Un Cementerio o Panteón es un lugar en el cual se entierran cuerpos muertos y restos incinerados. El término Cementerio (del griego: lugar para dormir) implica que el terreno está designado específicamente como terreno para enterrar.
En primero de marzo de 1784, el Rey Carlos IV, ordenó el establecimiento de cementerios en áreas urbanas de las ciudades principales del virreinato. Esto fue seguido con orden del tres de abril de 1787 instruyendo que estos cementerios deberían construirse en las afueras de las ciudades. Con este orden todos los cementerios de las iglesias deberían cerrarse. Sin embargo, el orden fue publicado de nuevo en 1804, mostrando que había resistencia de los padres parroquiales.

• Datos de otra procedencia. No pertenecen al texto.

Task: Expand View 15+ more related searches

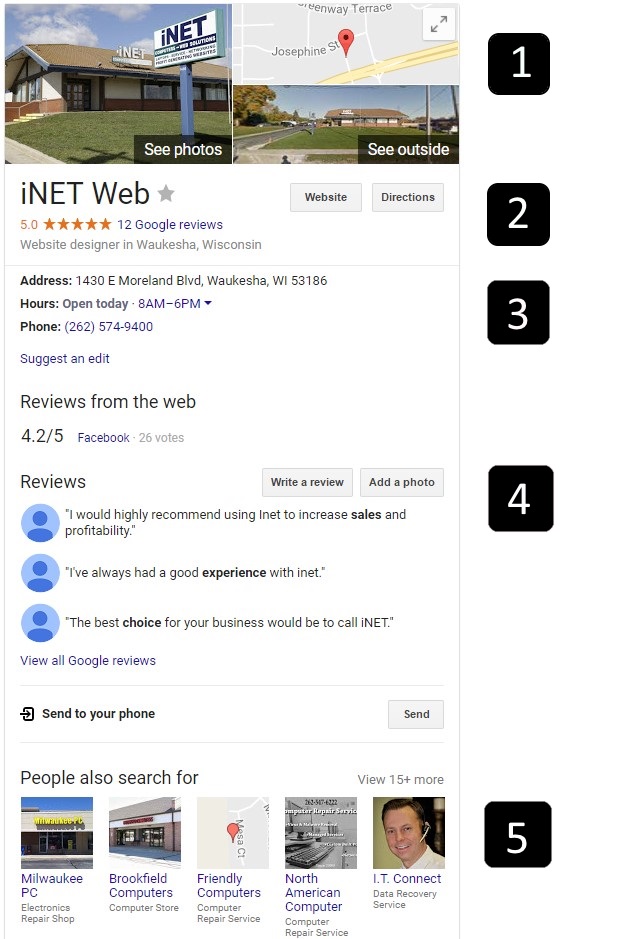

Muchas inscripciones de lápidas y muchos libros de entierro de cementerios existen y pueden proveer información adicional que no se encuentra en la iglesia o en los certificados civiles de defunción.

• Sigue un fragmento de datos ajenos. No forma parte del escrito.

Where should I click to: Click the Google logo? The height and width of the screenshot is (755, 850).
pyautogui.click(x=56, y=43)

Hay dos tipos principales de registros de cementerios en México:
Información registrada en las lápidas
Información registrada por el sacristán o dueño del cementerio; también hay registros parroquiales o registros civiles de entierros o muertes
Muchas veces los registros de los cementerios mismos incluyen más información que los registros parroquiales de entierros o los certificados de muerte del registro civil. Pueden incluir el nombre del fallecido, su edad, la fecha de defunción, el año y la fecha del nacimiento, y información sobre el esposo. Estos registros pueden dar pistas en cuanto al servicio militar de la persona fallecida, su religión, su ocupación, y el lugar de residencia al morirse.